• [Exercise directions]
All of the data that follows should be written out exactly.

==*==

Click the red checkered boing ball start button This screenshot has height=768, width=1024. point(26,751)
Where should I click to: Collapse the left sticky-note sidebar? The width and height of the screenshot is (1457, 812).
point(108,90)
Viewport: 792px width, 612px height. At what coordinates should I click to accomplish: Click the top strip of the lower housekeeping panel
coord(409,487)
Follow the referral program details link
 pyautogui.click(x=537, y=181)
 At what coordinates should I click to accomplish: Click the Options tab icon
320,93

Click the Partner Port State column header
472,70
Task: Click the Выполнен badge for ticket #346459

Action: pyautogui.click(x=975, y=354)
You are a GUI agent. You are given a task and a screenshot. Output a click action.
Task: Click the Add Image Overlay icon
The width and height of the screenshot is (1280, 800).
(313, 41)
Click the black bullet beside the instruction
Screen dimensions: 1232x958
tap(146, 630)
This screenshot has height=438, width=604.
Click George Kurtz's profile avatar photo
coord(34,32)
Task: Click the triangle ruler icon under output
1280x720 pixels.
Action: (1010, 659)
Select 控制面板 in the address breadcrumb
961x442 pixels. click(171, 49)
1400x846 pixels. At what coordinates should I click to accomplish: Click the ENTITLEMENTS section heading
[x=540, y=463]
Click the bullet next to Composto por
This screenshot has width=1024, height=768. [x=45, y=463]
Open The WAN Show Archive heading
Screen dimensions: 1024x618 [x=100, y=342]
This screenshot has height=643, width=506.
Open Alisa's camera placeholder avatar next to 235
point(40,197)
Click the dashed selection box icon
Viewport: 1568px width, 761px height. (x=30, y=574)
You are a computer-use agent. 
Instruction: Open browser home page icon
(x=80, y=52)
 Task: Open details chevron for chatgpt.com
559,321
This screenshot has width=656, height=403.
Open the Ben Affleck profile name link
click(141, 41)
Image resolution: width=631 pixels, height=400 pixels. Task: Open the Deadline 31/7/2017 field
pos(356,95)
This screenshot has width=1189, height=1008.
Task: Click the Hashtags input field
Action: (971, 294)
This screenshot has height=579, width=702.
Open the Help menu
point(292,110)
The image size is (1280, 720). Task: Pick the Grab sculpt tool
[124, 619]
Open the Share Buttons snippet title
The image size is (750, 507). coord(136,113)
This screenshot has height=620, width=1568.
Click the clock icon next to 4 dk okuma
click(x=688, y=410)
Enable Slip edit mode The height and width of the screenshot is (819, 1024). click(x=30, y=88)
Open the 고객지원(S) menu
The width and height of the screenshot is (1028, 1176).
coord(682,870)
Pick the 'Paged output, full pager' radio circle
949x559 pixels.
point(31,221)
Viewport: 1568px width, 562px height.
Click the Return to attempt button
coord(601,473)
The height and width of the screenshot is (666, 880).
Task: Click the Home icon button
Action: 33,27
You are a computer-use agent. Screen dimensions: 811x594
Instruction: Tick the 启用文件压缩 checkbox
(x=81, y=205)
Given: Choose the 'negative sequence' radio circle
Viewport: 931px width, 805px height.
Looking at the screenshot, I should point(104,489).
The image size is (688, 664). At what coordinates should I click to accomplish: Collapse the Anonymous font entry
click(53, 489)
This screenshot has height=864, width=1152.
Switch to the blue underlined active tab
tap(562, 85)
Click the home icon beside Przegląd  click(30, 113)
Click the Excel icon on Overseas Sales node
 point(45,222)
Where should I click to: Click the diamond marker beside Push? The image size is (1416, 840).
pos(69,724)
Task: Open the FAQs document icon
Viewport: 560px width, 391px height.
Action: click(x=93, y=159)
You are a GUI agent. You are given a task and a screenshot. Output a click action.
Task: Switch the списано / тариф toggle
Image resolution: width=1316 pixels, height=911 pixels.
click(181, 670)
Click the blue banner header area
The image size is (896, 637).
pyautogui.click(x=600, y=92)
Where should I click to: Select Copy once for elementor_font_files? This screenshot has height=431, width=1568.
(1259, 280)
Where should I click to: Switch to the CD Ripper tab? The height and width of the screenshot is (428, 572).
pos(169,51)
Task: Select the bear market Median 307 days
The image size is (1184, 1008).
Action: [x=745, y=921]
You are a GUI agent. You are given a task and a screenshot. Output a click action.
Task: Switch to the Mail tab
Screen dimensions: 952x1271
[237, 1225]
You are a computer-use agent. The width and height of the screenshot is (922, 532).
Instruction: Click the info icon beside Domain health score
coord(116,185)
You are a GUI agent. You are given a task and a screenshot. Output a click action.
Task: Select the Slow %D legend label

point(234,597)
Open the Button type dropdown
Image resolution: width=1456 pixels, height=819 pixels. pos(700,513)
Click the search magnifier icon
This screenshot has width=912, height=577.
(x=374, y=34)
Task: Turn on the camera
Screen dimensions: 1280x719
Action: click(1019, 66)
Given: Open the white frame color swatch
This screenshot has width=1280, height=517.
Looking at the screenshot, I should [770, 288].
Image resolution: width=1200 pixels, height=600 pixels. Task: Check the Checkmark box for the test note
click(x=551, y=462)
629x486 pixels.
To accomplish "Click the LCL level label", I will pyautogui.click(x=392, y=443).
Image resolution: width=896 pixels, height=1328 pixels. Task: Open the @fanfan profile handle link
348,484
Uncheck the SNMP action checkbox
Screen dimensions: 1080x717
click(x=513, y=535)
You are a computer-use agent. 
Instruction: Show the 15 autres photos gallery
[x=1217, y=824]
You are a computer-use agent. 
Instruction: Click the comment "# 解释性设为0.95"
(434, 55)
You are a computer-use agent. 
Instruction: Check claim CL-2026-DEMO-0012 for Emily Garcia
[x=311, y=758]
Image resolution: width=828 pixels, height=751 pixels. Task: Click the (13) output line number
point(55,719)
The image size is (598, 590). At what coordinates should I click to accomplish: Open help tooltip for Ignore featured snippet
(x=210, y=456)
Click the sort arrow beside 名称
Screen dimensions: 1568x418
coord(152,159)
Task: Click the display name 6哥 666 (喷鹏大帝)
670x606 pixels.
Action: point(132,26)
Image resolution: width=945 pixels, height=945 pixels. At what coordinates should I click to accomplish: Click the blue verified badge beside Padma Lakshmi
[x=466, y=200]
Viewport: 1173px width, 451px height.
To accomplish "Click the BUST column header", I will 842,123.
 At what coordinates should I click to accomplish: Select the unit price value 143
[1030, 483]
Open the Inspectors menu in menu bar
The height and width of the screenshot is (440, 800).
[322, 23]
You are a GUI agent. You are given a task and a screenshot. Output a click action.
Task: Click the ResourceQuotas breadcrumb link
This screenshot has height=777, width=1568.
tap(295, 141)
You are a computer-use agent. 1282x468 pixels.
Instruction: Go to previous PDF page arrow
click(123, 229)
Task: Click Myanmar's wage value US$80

==*==

• [Answer space]
Click the red checkered boing ball start button This screenshot has height=768, width=1024. point(26,751)
Where should I click to: Collapse the left sticky-note sidebar? The width and height of the screenshot is (1457, 812).
point(108,90)
Viewport: 792px width, 612px height. At what coordinates should I click to accomplish: Click the top strip of the lower housekeeping panel
coord(409,487)
Follow the referral program details link
 pyautogui.click(x=537, y=181)
 At what coordinates should I click to accomplish: Click the Options tab icon
320,93

Click the Partner Port State column header
472,70
Task: Click the Выполнен badge for ticket #346459

Action: pyautogui.click(x=975, y=354)
You are a GUI agent. You are given a task and a screenshot. Output a click action.
Task: Click the Add Image Overlay icon
The width and height of the screenshot is (1280, 800).
(313, 41)
Click the black bullet beside the instruction
Screen dimensions: 1232x958
tap(146, 630)
This screenshot has height=438, width=604.
Click George Kurtz's profile avatar photo
coord(34,32)
Task: Click the triangle ruler icon under output
1280x720 pixels.
Action: (1010, 659)
Select 控制面板 in the address breadcrumb
961x442 pixels. click(171, 49)
1400x846 pixels. At what coordinates should I click to accomplish: Click the ENTITLEMENTS section heading
[x=540, y=463]
Click the bullet next to Composto por
This screenshot has width=1024, height=768. [x=45, y=463]
Open The WAN Show Archive heading
Screen dimensions: 1024x618 [x=100, y=342]
This screenshot has height=643, width=506.
Open Alisa's camera placeholder avatar next to 235
point(40,197)
Click the dashed selection box icon
Viewport: 1568px width, 761px height. (x=30, y=574)
You are a computer-use agent. 
Instruction: Open browser home page icon
(x=80, y=52)
 Task: Open details chevron for chatgpt.com
559,321
This screenshot has width=656, height=403.
Open the Ben Affleck profile name link
click(141, 41)
Image resolution: width=631 pixels, height=400 pixels. Task: Open the Deadline 31/7/2017 field
pos(356,95)
This screenshot has width=1189, height=1008.
Task: Click the Hashtags input field
Action: (971, 294)
This screenshot has height=579, width=702.
Open the Help menu
point(292,110)
The image size is (1280, 720). Task: Pick the Grab sculpt tool
[124, 619]
Open the Share Buttons snippet title
The image size is (750, 507). coord(136,113)
This screenshot has height=620, width=1568.
Click the clock icon next to 4 dk okuma
click(x=688, y=410)
Enable Slip edit mode The height and width of the screenshot is (819, 1024). click(x=30, y=88)
Open the 고객지원(S) menu
The width and height of the screenshot is (1028, 1176).
coord(682,870)
Pick the 'Paged output, full pager' radio circle
949x559 pixels.
point(31,221)
Viewport: 1568px width, 562px height.
Click the Return to attempt button
coord(601,473)
The height and width of the screenshot is (666, 880).
Task: Click the Home icon button
Action: 33,27
You are a computer-use agent. Screen dimensions: 811x594
Instruction: Tick the 启用文件压缩 checkbox
(x=81, y=205)
Given: Choose the 'negative sequence' radio circle
Viewport: 931px width, 805px height.
Looking at the screenshot, I should point(104,489).
The image size is (688, 664). At what coordinates should I click to accomplish: Collapse the Anonymous font entry
click(53, 489)
This screenshot has height=864, width=1152.
Switch to the blue underlined active tab
tap(562, 85)
Click the home icon beside Przegląd  click(30, 113)
Click the Excel icon on Overseas Sales node
 point(45,222)
Where should I click to: Click the diamond marker beside Push? The image size is (1416, 840).
pos(69,724)
Task: Open the FAQs document icon
Viewport: 560px width, 391px height.
Action: click(x=93, y=159)
You are a GUI agent. You are given a task and a screenshot. Output a click action.
Task: Switch the списано / тариф toggle
Image resolution: width=1316 pixels, height=911 pixels.
click(181, 670)
Click the blue banner header area
The image size is (896, 637).
pyautogui.click(x=600, y=92)
Where should I click to: Select Copy once for elementor_font_files? This screenshot has height=431, width=1568.
(1259, 280)
Where should I click to: Switch to the CD Ripper tab? The height and width of the screenshot is (428, 572).
pos(169,51)
Task: Select the bear market Median 307 days
The image size is (1184, 1008).
Action: [x=745, y=921]
You are a GUI agent. You are given a task and a screenshot. Output a click action.
Task: Switch to the Mail tab
Screen dimensions: 952x1271
[237, 1225]
You are a computer-use agent. The width and height of the screenshot is (922, 532).
Instruction: Click the info icon beside Domain health score
coord(116,185)
You are a GUI agent. You are given a task and a screenshot. Output a click action.
Task: Select the Slow %D legend label

point(234,597)
Open the Button type dropdown
Image resolution: width=1456 pixels, height=819 pixels. pos(700,513)
Click the search magnifier icon
This screenshot has width=912, height=577.
(x=374, y=34)
Task: Turn on the camera
Screen dimensions: 1280x719
Action: click(1019, 66)
Given: Open the white frame color swatch
This screenshot has width=1280, height=517.
Looking at the screenshot, I should [770, 288].
Image resolution: width=1200 pixels, height=600 pixels. Task: Check the Checkmark box for the test note
click(x=551, y=462)
629x486 pixels.
To accomplish "Click the LCL level label", I will pyautogui.click(x=392, y=443).
Image resolution: width=896 pixels, height=1328 pixels. Task: Open the @fanfan profile handle link
348,484
Uncheck the SNMP action checkbox
Screen dimensions: 1080x717
click(x=513, y=535)
You are a computer-use agent. 
Instruction: Show the 15 autres photos gallery
[x=1217, y=824]
You are a computer-use agent. 
Instruction: Click the comment "# 解释性设为0.95"
(434, 55)
You are a computer-use agent. 
Instruction: Check claim CL-2026-DEMO-0012 for Emily Garcia
[x=311, y=758]
Image resolution: width=828 pixels, height=751 pixels. Task: Click the (13) output line number
point(55,719)
The image size is (598, 590). At what coordinates should I click to accomplish: Open help tooltip for Ignore featured snippet
(x=210, y=456)
Click the sort arrow beside 名称
Screen dimensions: 1568x418
coord(152,159)
Task: Click the display name 6哥 666 (喷鹏大帝)
670x606 pixels.
Action: point(132,26)
Image resolution: width=945 pixels, height=945 pixels. At what coordinates should I click to accomplish: Click the blue verified badge beside Padma Lakshmi
[x=466, y=200]
Viewport: 1173px width, 451px height.
To accomplish "Click the BUST column header", I will 842,123.
 At what coordinates should I click to accomplish: Select the unit price value 143
[1030, 483]
Open the Inspectors menu in menu bar
The height and width of the screenshot is (440, 800).
[322, 23]
You are a GUI agent. You are given a task and a screenshot. Output a click action.
Task: Click the ResourceQuotas breadcrumb link
This screenshot has height=777, width=1568.
tap(295, 141)
You are a computer-use agent. 1282x468 pixels.
Instruction: Go to previous PDF page arrow
click(123, 229)
Task: Click Myanmar's wage value US$80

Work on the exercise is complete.